The gains are welcome news for shareholders, but do today’s updates make either firm a buy?
Amur Minerals
Amur said today that it has now received £3m cash from a July 2013 equity swap agreement with Lanstead Capital, in addition to the £5m received in the original placing. This takes the total cash received from this deal to £8m, which is 60% more than the firm originally expected.
The reason this deal has been so profitable is that Amur’s share price has rocketed higher in 2015. The stock is up 45% this year, despite recent falls.
Amur’s goal in entering into an equity swap agreement with Lanstead in 2013 was to allow it to profit if its shares went up. To achieve this, Amur took a calculated risk and returned £4m of the £5m it raised in the placing to Lanstead.
Since then, Lanstead has been repaying this money to Amur in monthly instalments, one of which remains. These payments aren’t fixed, however. When Amur’s share price is above the agreed benchmark of 9.67p, Lanstead pays more to Amur, to reflect the increased value of its shares.
Similarly, Lanstead pays less when the shares are below 9.67p, as they were in 2014.

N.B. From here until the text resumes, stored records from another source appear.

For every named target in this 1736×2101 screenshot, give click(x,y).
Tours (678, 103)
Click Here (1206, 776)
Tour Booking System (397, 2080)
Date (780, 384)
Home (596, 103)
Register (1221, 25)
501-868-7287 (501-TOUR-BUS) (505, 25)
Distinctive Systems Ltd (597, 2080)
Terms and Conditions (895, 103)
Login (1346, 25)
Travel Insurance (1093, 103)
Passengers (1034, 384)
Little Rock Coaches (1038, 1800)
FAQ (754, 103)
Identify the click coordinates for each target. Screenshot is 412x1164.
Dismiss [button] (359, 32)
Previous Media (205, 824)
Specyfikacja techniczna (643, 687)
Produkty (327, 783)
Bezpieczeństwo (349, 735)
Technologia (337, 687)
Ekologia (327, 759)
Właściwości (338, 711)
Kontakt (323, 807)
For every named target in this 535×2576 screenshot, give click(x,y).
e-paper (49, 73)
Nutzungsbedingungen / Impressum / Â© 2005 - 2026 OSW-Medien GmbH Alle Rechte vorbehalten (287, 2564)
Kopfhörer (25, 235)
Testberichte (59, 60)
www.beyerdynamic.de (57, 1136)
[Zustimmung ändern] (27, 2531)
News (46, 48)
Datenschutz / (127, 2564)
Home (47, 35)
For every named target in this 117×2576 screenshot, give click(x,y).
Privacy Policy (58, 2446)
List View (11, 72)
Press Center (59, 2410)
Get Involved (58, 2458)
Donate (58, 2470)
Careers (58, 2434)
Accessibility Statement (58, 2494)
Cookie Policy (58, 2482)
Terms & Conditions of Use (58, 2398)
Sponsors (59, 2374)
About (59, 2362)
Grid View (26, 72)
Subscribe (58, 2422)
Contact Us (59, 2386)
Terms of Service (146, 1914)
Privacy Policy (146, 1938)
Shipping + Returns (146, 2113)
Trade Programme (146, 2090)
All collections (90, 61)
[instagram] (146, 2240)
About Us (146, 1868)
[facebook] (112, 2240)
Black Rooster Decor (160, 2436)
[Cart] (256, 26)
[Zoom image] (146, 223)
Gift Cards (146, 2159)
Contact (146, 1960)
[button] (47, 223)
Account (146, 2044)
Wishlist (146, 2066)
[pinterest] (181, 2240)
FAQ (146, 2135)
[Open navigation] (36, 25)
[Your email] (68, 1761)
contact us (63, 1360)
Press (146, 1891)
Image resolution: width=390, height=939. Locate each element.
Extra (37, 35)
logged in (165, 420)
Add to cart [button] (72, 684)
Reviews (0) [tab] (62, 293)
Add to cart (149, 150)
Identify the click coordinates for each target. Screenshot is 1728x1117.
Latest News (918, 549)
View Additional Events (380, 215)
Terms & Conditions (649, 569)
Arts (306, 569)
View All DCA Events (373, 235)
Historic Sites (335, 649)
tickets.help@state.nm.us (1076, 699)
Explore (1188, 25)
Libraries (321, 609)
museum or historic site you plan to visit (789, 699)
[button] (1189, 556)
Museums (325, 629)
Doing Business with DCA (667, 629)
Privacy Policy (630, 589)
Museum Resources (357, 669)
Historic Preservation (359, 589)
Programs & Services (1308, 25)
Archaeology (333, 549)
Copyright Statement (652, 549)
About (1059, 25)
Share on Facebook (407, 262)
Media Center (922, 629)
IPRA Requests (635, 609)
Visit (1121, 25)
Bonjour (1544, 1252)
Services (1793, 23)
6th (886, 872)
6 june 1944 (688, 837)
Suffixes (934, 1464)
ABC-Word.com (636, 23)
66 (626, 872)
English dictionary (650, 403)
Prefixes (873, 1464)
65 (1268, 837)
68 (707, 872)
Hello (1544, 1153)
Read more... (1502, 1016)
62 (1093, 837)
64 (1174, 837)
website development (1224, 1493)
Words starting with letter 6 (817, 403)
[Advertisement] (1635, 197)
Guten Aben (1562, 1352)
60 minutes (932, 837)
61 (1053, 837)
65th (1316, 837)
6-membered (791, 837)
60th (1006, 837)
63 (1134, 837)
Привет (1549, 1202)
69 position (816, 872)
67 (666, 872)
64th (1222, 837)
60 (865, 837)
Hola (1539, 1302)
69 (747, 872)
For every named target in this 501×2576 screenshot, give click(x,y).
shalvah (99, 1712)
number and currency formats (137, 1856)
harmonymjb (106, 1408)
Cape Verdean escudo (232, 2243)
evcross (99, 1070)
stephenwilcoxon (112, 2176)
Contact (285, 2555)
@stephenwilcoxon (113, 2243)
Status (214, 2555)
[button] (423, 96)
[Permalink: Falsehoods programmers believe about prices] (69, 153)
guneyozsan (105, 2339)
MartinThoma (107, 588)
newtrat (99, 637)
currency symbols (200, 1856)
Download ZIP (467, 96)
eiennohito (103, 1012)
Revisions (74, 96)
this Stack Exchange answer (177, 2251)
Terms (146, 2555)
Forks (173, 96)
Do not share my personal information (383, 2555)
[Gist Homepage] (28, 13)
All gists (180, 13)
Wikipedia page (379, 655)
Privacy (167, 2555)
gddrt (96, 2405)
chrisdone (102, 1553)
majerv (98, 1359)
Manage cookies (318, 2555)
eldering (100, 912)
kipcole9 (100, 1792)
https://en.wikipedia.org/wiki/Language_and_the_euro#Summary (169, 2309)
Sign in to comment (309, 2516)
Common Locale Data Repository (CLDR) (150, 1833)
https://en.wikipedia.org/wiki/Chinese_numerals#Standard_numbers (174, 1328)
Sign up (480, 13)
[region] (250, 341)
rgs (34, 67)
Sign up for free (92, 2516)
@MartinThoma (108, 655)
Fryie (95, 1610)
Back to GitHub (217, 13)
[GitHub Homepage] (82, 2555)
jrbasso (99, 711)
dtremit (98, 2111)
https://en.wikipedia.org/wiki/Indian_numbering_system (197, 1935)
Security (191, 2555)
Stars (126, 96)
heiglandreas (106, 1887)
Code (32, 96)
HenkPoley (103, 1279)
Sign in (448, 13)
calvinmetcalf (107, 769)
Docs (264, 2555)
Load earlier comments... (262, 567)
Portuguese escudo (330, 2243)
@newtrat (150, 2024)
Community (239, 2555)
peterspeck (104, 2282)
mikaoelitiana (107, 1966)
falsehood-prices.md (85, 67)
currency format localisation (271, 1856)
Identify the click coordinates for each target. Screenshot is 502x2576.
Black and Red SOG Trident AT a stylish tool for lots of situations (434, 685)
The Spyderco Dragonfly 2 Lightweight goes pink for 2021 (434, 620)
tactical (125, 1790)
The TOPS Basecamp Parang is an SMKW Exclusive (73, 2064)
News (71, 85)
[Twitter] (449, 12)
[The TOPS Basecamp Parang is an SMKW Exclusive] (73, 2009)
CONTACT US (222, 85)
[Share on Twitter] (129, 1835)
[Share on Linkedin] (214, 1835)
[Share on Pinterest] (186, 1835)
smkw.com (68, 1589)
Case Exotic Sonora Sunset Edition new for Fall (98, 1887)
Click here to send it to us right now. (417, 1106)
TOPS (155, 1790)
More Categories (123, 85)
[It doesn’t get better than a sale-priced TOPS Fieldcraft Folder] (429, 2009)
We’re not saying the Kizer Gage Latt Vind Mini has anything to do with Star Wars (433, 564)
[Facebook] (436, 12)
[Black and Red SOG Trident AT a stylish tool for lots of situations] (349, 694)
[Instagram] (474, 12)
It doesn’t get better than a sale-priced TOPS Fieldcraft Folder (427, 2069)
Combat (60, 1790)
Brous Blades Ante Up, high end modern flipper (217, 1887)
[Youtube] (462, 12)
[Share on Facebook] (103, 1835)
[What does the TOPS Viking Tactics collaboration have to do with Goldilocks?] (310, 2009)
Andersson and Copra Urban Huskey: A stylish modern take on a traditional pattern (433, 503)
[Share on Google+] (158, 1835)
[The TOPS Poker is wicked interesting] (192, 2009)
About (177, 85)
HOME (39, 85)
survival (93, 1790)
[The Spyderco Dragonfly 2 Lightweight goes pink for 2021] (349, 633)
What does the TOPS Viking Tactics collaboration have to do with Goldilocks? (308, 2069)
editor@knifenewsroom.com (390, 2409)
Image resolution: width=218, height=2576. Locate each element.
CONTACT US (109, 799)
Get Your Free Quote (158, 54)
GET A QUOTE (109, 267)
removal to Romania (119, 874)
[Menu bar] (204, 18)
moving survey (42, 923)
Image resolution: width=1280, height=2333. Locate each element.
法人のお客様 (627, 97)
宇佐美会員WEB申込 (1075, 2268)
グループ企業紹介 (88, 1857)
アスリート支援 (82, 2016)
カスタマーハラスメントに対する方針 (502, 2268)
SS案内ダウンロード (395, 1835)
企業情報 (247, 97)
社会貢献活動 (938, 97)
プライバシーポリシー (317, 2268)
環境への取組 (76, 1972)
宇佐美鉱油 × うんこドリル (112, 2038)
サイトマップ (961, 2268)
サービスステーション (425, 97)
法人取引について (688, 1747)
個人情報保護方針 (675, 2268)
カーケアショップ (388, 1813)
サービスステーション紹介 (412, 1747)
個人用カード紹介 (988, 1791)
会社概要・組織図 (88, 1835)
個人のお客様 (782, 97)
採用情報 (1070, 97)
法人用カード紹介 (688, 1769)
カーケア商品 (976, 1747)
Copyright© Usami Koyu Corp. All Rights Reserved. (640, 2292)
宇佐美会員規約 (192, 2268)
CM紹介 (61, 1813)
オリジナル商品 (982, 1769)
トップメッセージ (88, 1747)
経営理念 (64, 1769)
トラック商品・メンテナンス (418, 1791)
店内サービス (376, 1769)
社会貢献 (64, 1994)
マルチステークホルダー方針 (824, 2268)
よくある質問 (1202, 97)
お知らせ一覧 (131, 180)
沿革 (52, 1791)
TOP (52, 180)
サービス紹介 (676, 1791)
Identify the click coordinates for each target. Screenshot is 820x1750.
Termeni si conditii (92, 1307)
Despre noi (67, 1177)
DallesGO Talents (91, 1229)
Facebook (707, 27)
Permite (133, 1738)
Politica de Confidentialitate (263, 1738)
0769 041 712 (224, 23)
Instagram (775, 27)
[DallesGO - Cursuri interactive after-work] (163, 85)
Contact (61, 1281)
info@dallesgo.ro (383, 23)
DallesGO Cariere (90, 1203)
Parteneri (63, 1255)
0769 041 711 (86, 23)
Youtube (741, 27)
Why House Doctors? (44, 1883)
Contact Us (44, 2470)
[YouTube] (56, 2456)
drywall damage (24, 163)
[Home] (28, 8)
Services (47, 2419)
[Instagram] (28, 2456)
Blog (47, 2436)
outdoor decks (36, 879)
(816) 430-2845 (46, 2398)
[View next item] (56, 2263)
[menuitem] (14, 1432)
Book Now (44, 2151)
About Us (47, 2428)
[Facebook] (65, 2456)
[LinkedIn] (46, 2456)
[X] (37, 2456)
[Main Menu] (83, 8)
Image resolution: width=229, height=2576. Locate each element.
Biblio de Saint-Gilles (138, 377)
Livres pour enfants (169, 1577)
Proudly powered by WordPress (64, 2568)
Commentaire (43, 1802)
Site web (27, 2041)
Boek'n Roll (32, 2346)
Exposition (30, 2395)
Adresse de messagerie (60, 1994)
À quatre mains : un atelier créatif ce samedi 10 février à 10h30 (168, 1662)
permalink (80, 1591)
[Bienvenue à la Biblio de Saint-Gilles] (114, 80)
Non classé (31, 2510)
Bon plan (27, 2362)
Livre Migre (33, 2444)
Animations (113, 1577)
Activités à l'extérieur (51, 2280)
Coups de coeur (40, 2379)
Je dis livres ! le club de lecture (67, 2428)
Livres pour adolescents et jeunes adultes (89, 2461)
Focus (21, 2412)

Amur received just $450,000 from Lanstead in 2014 and the firm’s cash reserves were down to $1.4m at the end of last year. Amur’s success in gaining a production licence came in the nick of time, but has left the firm quite well funded to begin the pre-production development phase.
Further fundraising will be required at some point, but things are much better than they might have been. Amur shares are a speculative hold, in my view.
Bango
Mobile payment specialist Bango said today that Telekom South African will use the Bango platform to allow Google Play to bill customers directly through their phone bills.
This is known as carrier billing and means that smartphone users wanting to buy apps and digital content like music don’t need to provide payment card details.
Bango says that carrier billing “routinely sees increases in digital content sales of 300 – 400%”. If today’s deal forms the spearhead of a major move into the African market, then it could be good news.
However, I think that Bango shareholders need to keep this deal in perspective. Their firm’s annual sales have fallen from £26.1m in 2009 to just £5.1m in 2014. Annual losses have increased steadily from -£0.7m in 2010 to -£5.15m in 2014.
Although some of these losses have been the result of the investment needed to develop the carrier billing platform, investors need to ask when the firm will break even.
The firm expects annualised transaction volumes to reach £65m by the end of 2015. They haven’t said whether they expect this to be enough to break even. This suggests to me that it won’t be.
Bango raised £6.0m through a placing in October 2014, but burned through £4.2m of cash in 2014.
I suspect more cash may be required, but I’ll reserve judgement until the firm’s interim results are published on 15 September.